### Data provided
begin

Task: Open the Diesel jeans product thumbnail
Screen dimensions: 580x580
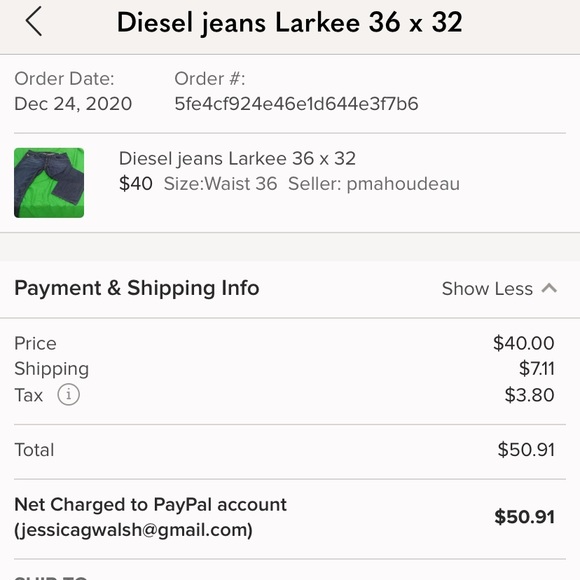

end
begin

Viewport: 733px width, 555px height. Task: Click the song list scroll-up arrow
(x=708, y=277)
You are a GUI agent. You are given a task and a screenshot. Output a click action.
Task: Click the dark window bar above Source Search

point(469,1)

end
begin

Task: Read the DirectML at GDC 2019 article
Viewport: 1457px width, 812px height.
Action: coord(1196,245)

end

Convert the lines between the one containing "Task: Open the Diesel jeans product thumbnail" and the one containing "Screen dimensions: 580x580", inclusive, into a JSON list of strings with one string per line and blank lines left out.

### Reply to the exercise
[
  "Task: Open the Diesel jeans product thumbnail",
  "Screen dimensions: 580x580"
]